[Pixel coordinate grounding data]
= = =
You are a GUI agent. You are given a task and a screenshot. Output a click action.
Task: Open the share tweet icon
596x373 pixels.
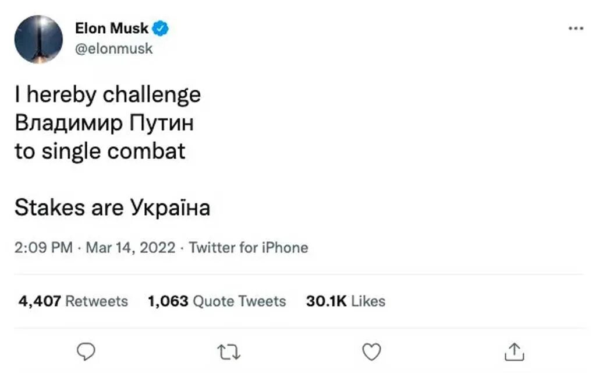[x=515, y=352]
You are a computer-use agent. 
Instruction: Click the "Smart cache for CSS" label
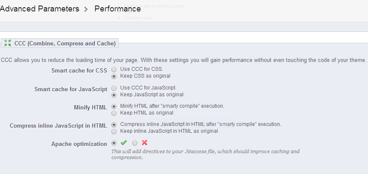click(x=79, y=70)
= = =
▶ **Activity**
Leaving the pictures aside, copy exactly and only the lines from the one holding "596x373 pixels." through the final line of the data, both ends kept.

▶ **Answer to the exercise**
596x373 pixels.
[x=515, y=352]
You are a computer-use agent. 
Instruction: Click the "Smart cache for CSS" label
click(x=79, y=70)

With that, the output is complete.